== Instructions to follow ==
Write out each line of the entries exactly, starting at the first and finishing with the line that contains "the banner heading".

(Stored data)
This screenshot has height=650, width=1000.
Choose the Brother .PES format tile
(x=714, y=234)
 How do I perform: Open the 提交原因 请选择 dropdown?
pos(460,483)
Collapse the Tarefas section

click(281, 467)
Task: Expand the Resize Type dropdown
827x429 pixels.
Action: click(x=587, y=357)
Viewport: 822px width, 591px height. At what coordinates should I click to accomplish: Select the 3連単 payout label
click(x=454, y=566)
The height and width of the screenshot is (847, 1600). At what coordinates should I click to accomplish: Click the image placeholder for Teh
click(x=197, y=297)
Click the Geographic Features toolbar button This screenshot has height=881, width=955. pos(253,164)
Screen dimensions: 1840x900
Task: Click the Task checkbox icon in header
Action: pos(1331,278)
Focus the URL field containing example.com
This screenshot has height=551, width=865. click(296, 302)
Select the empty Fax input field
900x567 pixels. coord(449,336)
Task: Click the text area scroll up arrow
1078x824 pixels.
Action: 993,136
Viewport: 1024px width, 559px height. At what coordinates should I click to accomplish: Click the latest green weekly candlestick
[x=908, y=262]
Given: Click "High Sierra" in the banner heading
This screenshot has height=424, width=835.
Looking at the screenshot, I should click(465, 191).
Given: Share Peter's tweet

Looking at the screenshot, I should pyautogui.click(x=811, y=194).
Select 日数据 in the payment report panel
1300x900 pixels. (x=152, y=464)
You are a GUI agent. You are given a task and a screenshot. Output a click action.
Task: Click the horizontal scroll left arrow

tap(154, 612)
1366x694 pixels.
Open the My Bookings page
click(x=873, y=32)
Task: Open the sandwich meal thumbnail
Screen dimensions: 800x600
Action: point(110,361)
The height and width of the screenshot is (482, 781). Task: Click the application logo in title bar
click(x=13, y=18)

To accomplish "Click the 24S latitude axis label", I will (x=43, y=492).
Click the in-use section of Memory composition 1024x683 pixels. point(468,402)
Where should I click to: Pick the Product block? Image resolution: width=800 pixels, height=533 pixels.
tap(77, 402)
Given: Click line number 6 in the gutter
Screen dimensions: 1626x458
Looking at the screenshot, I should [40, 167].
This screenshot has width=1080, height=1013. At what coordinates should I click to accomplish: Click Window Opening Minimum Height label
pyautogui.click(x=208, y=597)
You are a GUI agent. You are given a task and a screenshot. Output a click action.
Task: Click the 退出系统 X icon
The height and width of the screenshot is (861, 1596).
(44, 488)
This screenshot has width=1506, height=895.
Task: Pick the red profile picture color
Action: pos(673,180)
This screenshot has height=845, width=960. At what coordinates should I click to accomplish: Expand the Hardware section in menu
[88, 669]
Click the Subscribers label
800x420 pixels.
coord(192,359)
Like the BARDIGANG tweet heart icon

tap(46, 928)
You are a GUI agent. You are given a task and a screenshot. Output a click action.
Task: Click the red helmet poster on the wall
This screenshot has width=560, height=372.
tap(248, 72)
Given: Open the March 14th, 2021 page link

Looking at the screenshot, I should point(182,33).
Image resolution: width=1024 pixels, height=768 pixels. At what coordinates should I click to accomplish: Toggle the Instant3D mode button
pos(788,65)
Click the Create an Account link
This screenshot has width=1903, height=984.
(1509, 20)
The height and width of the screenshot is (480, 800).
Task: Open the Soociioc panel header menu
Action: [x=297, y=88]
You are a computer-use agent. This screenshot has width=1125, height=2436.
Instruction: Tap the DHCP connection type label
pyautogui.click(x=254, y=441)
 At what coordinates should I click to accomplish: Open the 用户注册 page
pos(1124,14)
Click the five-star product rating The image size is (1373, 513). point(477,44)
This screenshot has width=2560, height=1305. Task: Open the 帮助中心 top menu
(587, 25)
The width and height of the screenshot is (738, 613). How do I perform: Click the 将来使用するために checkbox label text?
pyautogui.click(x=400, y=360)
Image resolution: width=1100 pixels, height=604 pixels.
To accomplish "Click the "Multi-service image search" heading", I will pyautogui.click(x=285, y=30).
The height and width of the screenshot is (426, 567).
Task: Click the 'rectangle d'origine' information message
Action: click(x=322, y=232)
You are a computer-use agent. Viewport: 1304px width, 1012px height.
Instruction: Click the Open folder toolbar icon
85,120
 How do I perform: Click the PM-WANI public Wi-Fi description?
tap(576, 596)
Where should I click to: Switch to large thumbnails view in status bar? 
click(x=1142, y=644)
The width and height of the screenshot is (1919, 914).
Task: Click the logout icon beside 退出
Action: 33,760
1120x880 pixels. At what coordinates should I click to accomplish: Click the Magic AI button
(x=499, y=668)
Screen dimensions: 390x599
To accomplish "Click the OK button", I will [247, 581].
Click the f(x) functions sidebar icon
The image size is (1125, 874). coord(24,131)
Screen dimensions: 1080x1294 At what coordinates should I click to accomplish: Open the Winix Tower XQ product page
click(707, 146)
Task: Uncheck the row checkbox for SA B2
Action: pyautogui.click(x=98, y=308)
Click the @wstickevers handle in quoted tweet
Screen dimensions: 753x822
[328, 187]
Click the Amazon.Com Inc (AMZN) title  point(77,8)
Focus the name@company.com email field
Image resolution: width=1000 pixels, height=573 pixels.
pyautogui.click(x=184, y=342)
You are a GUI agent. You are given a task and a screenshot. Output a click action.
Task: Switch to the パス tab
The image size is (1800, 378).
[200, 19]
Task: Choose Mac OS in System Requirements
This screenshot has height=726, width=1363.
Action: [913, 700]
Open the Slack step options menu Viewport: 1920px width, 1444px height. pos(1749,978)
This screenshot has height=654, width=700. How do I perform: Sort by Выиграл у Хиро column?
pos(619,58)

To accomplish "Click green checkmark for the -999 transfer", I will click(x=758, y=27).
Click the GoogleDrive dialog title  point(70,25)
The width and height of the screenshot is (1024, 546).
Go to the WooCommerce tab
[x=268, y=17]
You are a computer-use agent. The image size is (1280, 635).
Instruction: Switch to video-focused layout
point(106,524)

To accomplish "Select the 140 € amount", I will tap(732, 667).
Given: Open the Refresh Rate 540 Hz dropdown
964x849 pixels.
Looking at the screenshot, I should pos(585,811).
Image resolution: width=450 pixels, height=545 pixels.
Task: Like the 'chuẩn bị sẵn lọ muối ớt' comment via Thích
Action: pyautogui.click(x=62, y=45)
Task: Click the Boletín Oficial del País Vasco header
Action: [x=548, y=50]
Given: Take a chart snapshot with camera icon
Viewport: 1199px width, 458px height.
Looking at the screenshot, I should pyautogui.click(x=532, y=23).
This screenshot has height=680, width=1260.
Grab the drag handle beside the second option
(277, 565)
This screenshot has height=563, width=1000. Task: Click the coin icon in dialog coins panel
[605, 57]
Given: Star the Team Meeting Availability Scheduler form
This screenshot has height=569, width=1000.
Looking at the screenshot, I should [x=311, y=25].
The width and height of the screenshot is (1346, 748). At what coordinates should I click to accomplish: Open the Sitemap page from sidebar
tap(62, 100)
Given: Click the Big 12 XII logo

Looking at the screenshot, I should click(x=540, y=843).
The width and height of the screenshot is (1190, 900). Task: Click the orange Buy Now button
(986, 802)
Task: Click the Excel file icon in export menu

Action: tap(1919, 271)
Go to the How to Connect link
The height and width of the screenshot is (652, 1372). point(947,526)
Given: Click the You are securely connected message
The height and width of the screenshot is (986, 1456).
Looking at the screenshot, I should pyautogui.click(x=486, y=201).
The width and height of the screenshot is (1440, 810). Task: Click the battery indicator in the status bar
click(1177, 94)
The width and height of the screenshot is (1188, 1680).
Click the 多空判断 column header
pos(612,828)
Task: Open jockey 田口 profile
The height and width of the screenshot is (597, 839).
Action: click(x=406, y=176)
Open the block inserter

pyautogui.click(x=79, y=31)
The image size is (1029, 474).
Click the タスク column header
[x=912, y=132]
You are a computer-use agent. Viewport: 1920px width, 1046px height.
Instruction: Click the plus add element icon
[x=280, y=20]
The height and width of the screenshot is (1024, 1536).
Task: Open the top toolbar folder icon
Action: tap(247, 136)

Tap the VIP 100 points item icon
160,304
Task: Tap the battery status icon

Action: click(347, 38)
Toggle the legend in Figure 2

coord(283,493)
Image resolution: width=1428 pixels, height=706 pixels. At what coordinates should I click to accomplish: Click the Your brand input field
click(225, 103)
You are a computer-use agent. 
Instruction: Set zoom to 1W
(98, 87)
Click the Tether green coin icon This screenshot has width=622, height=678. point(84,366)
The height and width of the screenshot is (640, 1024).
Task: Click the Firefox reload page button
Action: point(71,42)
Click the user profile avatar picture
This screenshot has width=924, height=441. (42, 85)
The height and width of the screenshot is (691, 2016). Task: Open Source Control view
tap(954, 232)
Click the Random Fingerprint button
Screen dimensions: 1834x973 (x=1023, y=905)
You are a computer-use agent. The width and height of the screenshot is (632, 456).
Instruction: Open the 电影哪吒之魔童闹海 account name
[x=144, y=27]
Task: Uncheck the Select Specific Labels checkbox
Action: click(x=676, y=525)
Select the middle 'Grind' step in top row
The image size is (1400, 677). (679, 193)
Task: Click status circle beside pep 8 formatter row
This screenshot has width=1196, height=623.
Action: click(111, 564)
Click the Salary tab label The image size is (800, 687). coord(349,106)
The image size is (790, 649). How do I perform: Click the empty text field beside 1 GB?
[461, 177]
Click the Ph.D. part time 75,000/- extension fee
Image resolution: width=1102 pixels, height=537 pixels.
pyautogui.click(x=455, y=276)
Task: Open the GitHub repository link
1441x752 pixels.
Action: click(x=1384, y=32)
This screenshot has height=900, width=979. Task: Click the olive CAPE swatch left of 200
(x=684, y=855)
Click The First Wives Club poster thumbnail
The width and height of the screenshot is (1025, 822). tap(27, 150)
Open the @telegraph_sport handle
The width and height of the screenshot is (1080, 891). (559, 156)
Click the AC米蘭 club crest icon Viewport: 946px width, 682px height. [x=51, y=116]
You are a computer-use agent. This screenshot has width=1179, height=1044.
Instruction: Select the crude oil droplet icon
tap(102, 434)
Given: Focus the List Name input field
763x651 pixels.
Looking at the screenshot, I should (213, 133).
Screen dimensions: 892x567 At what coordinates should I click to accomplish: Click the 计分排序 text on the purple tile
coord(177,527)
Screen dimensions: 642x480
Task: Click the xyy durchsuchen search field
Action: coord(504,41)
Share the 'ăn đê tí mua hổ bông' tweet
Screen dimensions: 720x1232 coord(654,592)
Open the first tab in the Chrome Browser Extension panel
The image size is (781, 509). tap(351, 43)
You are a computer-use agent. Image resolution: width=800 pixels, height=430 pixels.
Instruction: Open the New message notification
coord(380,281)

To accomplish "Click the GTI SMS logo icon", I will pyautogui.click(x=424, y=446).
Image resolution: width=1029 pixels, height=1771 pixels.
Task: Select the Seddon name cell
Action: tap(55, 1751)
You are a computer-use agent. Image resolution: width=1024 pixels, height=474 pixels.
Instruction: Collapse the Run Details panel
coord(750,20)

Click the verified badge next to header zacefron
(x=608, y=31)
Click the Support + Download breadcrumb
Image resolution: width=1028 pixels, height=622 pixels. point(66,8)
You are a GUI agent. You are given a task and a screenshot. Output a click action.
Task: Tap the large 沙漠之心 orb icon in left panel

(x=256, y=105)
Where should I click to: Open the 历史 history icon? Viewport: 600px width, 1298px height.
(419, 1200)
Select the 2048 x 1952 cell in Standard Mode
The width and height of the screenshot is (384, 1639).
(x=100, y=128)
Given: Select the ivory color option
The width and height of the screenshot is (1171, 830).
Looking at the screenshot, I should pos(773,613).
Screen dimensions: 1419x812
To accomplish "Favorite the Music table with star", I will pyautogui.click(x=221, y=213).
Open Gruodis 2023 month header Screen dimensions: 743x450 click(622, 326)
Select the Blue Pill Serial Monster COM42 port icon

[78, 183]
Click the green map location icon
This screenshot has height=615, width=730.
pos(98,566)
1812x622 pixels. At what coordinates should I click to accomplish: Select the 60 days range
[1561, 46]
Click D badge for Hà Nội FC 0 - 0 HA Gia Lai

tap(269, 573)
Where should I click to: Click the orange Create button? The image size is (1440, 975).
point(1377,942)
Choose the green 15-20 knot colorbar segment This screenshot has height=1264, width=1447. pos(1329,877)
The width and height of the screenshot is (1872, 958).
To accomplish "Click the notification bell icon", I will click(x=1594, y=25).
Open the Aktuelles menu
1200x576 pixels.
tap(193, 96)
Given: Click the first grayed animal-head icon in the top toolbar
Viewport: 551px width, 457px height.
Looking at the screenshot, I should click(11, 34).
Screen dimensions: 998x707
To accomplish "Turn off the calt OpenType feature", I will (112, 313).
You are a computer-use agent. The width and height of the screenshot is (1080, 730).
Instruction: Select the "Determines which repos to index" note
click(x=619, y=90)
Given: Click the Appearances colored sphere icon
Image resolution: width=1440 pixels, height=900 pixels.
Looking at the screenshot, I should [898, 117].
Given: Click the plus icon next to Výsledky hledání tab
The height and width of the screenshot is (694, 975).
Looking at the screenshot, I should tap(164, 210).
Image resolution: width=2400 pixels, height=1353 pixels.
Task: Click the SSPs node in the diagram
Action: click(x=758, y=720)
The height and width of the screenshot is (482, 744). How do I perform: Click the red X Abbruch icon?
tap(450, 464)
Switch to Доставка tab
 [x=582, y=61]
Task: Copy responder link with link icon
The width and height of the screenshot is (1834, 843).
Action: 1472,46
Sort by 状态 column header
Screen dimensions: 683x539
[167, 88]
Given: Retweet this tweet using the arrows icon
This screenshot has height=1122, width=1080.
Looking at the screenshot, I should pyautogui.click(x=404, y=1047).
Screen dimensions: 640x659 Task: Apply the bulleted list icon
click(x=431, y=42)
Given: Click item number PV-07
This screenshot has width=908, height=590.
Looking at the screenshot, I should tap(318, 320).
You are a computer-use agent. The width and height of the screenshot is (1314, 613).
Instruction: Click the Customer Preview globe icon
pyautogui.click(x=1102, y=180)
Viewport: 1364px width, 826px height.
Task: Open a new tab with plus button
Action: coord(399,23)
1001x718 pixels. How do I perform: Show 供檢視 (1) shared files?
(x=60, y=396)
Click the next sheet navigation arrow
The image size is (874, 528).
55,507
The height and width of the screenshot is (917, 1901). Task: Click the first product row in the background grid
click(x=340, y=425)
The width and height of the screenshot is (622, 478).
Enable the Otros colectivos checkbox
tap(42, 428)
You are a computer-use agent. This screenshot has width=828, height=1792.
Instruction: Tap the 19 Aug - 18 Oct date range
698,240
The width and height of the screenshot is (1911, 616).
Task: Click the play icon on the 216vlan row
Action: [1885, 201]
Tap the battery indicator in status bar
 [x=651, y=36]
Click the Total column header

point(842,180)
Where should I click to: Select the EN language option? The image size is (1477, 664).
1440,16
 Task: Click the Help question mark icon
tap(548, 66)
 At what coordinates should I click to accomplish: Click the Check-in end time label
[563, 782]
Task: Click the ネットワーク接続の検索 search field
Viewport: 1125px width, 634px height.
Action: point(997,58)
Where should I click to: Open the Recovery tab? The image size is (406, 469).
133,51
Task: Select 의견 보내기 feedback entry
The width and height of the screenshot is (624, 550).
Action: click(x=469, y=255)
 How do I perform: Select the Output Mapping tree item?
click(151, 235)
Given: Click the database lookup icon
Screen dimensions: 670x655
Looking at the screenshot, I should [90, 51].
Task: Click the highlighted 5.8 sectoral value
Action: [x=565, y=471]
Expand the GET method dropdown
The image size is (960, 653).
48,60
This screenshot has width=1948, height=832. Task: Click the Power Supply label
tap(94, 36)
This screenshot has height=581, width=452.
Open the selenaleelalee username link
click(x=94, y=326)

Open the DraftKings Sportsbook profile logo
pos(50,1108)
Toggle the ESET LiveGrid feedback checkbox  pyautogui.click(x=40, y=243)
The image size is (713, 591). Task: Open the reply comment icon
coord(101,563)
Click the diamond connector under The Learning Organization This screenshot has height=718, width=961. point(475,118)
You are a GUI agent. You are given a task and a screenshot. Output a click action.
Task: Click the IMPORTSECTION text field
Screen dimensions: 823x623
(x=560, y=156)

== Solved problem ==
This screenshot has height=650, width=1000.
Choose the Brother .PES format tile
(x=714, y=234)
 How do I perform: Open the 提交原因 请选择 dropdown?
pos(460,483)
Collapse the Tarefas section

click(281, 467)
Task: Expand the Resize Type dropdown
827x429 pixels.
Action: click(x=587, y=357)
Viewport: 822px width, 591px height. At what coordinates should I click to accomplish: Select the 3連単 payout label
click(x=454, y=566)
The height and width of the screenshot is (847, 1600). At what coordinates should I click to accomplish: Click the image placeholder for Teh
click(x=197, y=297)
Click the Geographic Features toolbar button This screenshot has height=881, width=955. pos(253,164)
Screen dimensions: 1840x900
Task: Click the Task checkbox icon in header
Action: pos(1331,278)
Focus the URL field containing example.com
This screenshot has height=551, width=865. click(296, 302)
Select the empty Fax input field
900x567 pixels. coord(449,336)
Task: Click the text area scroll up arrow
1078x824 pixels.
Action: 993,136
Viewport: 1024px width, 559px height. At what coordinates should I click to accomplish: Click the latest green weekly candlestick
[x=908, y=262]
Given: Click "High Sierra" in the banner heading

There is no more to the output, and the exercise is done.